Now that I have Echo, Dot, Tap located all over my house   I have renewed interest in Prime Music Unlimited. I realize I can get a free trial for a month. From what I read, it looks like I can only enable it on one device. Does that mean one device at a time, or one device period? If I enable it on the Echo, does that mean I cannot use it with the Tap?


----------



## Andra (Nov 19, 2008)

My individual Amazon Music Unlimited sunscription is $7.99/month ($79/year).  As long as the Echo/Dot/Tap/tablet are signed in with my account or in my profile, I can stream any of the Unlimited music from any device.  I've not tried multiple devices at the same time, because I am usually listening from one place or another.
The Echo subscription is $3.99/month.  From what I understand, that one is PER DEVICE.  
So you probably want to enable your trial from a browser somewhere so you get the regular trial where you can use all your devices.


----------



## Jane917 (Dec 29, 2009)

Andra said:


> My individual Amazon Music Unlimited sunscription is $7.99/month ($79/year). As long as the Echo/Dot/Tap/tablet are signed in with my account or in my profile, I can stream any of the Unlimited music from any device. I've not tried multiple devices at the same time, because I am usually listening from one place or another.
> The Echo subscription is $3.99/month. From what I understand, that one is PER DEVICE.
> So you probably want to enable your trial from a browser somewhere so you get the regular trial where you can use all your devices.
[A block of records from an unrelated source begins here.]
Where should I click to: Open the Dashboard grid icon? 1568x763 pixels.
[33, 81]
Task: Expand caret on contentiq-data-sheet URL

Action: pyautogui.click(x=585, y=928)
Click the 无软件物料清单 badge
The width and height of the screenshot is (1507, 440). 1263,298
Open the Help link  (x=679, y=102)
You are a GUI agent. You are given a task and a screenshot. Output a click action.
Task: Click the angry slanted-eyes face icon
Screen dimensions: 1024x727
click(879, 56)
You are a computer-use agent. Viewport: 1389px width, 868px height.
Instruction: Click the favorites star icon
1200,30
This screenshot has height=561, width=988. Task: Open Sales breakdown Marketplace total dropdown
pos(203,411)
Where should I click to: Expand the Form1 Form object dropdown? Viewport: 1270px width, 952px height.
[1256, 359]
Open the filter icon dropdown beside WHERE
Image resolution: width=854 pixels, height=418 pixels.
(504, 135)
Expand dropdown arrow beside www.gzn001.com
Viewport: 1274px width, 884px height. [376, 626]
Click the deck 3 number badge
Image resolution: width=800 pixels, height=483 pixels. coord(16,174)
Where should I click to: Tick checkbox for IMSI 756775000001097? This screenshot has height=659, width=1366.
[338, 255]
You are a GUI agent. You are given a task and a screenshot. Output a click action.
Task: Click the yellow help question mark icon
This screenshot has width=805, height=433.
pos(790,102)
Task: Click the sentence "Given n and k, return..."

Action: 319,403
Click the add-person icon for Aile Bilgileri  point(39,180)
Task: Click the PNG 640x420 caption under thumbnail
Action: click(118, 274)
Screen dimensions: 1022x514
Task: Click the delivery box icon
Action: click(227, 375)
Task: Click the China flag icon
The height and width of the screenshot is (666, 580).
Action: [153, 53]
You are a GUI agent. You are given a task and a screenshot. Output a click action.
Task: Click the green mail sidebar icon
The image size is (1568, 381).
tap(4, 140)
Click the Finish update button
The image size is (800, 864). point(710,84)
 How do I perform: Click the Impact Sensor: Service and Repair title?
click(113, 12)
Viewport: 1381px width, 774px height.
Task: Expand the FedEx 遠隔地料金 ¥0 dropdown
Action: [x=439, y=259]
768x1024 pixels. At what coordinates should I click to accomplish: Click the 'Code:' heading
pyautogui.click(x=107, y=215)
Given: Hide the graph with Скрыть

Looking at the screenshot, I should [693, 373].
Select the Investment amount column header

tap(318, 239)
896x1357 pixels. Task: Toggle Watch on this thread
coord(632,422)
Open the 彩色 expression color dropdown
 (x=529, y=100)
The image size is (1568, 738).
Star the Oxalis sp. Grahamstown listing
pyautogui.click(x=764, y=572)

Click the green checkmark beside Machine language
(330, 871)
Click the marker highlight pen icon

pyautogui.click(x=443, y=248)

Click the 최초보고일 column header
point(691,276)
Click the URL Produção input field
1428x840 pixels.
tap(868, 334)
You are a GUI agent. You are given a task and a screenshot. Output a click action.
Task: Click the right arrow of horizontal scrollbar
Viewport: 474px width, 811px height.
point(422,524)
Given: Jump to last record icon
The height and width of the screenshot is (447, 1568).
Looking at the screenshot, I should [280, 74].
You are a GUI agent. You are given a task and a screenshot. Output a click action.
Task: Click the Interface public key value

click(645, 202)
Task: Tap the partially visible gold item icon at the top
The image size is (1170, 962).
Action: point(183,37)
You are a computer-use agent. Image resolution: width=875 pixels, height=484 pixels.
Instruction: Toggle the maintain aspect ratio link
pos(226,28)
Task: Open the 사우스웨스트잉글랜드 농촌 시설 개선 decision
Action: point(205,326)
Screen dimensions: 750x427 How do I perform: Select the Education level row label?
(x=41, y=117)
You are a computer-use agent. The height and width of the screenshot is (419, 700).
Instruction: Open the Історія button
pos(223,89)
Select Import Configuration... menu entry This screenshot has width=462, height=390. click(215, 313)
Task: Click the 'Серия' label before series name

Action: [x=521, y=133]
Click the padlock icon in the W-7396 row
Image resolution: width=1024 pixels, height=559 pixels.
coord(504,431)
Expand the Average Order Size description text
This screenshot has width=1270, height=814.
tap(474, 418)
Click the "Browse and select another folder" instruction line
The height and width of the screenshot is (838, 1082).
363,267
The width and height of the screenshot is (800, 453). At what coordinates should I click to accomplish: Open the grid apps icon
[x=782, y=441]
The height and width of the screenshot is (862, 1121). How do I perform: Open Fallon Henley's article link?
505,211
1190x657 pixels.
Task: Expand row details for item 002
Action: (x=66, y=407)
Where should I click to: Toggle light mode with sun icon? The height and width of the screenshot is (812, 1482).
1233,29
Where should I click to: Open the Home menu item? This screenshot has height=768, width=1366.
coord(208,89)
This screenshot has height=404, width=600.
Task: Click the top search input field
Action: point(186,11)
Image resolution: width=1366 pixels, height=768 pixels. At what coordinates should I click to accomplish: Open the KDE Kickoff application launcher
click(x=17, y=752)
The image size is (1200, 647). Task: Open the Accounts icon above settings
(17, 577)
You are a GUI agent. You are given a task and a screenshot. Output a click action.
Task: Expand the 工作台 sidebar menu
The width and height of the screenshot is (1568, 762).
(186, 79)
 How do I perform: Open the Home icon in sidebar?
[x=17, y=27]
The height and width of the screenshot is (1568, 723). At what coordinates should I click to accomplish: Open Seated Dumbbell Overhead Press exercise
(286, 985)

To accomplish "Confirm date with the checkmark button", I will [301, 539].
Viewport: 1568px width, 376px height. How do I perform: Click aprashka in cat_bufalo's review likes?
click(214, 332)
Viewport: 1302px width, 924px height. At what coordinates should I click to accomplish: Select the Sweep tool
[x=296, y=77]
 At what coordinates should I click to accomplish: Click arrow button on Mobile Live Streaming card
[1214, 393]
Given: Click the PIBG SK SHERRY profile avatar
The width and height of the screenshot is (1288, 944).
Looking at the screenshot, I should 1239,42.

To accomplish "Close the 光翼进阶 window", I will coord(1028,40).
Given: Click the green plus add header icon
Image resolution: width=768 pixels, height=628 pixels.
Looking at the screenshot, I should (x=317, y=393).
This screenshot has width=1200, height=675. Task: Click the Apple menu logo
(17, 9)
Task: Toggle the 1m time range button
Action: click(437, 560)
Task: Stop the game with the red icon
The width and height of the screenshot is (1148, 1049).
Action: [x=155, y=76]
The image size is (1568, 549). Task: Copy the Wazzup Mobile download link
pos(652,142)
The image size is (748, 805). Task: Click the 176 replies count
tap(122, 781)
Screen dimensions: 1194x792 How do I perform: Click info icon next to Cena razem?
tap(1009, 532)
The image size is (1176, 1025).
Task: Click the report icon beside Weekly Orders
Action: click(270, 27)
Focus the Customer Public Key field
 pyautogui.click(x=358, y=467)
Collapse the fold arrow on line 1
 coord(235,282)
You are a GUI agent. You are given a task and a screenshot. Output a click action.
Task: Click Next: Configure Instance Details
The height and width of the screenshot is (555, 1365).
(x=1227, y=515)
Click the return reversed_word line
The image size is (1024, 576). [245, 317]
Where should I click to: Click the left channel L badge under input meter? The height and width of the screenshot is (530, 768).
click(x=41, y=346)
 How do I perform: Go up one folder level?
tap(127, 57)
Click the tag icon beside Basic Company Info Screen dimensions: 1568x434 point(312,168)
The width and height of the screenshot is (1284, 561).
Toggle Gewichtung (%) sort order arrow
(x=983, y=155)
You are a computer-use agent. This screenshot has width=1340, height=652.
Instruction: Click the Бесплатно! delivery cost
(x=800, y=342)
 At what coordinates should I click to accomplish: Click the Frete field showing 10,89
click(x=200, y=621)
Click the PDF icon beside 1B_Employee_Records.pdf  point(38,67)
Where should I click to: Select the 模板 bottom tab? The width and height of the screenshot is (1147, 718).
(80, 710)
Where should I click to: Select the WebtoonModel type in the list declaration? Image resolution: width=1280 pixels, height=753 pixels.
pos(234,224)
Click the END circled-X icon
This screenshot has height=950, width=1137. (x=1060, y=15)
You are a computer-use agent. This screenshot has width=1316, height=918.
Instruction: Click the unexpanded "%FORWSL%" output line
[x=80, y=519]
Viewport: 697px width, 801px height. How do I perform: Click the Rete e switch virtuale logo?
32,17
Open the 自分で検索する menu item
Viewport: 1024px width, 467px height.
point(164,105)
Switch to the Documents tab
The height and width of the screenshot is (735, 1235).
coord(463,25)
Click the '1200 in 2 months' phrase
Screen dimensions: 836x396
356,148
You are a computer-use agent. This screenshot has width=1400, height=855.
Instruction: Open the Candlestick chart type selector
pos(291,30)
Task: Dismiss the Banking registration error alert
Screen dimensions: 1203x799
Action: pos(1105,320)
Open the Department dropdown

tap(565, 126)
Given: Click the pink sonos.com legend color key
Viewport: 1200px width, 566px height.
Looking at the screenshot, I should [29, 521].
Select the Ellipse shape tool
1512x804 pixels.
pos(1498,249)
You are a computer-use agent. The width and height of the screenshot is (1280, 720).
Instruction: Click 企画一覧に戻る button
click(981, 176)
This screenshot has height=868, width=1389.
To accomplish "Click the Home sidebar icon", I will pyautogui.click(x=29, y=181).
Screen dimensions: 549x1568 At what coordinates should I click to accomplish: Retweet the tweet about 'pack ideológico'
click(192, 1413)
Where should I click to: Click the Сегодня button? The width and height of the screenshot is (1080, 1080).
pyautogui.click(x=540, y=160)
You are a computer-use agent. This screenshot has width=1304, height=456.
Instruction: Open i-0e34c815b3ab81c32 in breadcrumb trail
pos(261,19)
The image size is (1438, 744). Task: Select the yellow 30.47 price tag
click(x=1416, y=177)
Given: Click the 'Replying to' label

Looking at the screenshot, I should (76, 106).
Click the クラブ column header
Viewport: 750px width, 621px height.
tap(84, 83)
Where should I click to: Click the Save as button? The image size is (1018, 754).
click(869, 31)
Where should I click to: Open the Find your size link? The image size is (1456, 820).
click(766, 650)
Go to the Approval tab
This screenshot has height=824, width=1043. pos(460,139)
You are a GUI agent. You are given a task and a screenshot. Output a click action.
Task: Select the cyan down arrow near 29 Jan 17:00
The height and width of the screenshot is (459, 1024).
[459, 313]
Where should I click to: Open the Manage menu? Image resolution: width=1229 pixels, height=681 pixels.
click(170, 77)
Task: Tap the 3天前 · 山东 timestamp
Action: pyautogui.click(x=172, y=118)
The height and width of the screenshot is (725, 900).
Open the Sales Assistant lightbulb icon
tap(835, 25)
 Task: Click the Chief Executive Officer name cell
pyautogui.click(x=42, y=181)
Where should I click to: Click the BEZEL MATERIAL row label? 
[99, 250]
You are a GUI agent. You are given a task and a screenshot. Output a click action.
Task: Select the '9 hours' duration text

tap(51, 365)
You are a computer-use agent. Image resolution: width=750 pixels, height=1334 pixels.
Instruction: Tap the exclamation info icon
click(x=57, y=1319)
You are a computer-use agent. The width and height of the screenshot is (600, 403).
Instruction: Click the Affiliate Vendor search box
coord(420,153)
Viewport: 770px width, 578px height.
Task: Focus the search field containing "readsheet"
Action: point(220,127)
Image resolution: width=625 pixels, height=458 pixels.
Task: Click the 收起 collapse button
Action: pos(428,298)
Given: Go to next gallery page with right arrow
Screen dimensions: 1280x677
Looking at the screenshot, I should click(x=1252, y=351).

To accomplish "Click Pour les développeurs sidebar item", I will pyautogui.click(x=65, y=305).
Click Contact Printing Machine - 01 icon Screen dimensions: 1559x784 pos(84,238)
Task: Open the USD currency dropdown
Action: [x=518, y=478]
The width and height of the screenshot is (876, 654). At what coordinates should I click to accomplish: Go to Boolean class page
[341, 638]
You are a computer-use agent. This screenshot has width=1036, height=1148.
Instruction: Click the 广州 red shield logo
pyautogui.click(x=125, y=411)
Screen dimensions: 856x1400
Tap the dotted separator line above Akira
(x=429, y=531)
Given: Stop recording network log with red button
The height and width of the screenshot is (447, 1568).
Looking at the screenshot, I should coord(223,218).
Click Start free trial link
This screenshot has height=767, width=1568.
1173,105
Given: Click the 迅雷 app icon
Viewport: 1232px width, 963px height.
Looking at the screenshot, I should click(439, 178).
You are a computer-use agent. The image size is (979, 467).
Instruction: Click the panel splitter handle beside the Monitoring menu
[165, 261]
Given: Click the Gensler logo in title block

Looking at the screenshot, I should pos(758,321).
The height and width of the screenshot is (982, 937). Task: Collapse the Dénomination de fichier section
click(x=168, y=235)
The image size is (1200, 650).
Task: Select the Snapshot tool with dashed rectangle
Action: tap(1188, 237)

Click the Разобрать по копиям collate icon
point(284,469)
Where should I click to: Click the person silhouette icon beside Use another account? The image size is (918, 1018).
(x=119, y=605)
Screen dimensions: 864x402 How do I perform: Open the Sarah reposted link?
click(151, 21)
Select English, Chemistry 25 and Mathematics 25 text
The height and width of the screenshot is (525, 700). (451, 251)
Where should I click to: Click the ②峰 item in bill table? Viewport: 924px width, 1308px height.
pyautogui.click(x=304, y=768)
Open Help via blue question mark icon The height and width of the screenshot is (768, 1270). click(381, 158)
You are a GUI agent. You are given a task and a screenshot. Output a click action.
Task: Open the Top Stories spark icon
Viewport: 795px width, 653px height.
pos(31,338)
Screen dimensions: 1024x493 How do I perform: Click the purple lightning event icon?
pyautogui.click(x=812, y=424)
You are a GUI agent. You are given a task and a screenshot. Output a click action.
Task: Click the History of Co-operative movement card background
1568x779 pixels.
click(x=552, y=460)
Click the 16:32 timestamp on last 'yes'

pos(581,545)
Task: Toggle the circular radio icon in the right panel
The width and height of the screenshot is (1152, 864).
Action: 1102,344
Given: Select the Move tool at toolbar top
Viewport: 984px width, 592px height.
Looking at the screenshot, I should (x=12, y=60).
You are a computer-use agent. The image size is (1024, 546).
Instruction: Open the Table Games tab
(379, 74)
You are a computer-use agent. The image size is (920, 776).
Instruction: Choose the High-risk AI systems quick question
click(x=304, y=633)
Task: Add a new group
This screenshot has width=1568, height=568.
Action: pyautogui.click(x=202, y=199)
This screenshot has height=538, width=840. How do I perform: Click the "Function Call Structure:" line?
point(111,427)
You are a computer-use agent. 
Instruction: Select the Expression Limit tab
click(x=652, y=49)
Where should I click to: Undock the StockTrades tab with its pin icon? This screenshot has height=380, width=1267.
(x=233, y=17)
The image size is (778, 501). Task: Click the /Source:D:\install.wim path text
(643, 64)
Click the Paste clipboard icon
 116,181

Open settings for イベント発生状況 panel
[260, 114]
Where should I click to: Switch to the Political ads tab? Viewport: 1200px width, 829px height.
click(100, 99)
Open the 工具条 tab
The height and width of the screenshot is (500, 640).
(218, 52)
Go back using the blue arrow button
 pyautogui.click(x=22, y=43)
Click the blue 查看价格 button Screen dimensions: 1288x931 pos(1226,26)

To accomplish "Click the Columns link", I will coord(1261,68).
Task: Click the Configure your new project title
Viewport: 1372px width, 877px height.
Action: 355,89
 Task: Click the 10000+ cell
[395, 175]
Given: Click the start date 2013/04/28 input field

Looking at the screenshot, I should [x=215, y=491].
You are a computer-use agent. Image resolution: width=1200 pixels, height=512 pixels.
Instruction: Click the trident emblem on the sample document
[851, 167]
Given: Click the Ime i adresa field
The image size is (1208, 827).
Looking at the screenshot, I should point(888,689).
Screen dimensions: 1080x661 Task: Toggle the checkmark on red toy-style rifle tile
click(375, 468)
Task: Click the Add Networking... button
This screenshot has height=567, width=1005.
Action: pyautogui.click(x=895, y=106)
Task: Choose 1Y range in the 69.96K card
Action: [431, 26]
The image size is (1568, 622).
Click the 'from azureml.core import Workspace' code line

That is helpful information, Andra. Now I see why the cost is different. I thought the lower cost of subscribing via Alexa was the same subscription as subscribing online. It makes sense to me to subscribe at the lower cost because my Echo is in my living/kitchen area where we spend most of our time.


----------



## Someone Nameless (Jul 12, 2009)

I connected my Echo to my Pandora, iHeart Radio and XM radio accounts.  She's working great for my music.


----------



## Sandpiper (Oct 28, 2008)

I've got music music music -- two Echos and a Tap with Amazon Music Unlimited ($79/yr), pay Pandora, pay Spotify.  I just tried Amazon's Music on both an Echo and Tap at the same time.  That worked.  I expect it would work with all three at the same time too.  Music won't sync though -- same thing on two or more at the same time.


----------



## Sandpiper (Oct 28, 2008)

You can play the same song at the same time on two or more Echos, etc. I uploaded a CD of ocean sounds that I like in particular.  Gentle Waves  Thirty minutes is ocean waves only and thirty minutes is ocean waves & gulls. I can play one "song" on my two Echos and the Tap at the same time. The sound of waves don't need to sync. I'm in the Chicago 'burbs. Like living on the beach . . . with the drapes closed.


----------



## Sandpiper (Oct 28, 2008)

As I said above, I have both Amazon Music Unlimited and pay Spotify.  In the past few days I haven't been able to get one particular album to play which is in Amazon Music via voice request.  Contacted Amazon via e-mail.  E-mail reply said he couldn't get it to play either -- call.  I called.  Usually talking to Amazon CS re something technical is absolutely ridiculous.  If Amazon couldn't get it to play either, why would the problem be one of my Echos, my wifi, etc., etc.  The problem is at Amazon.  I hung up.  Don't know if I'll try again.  Need to talk to tech person there -- not CS person whose first language is not English.  Sometimes I get disgusted.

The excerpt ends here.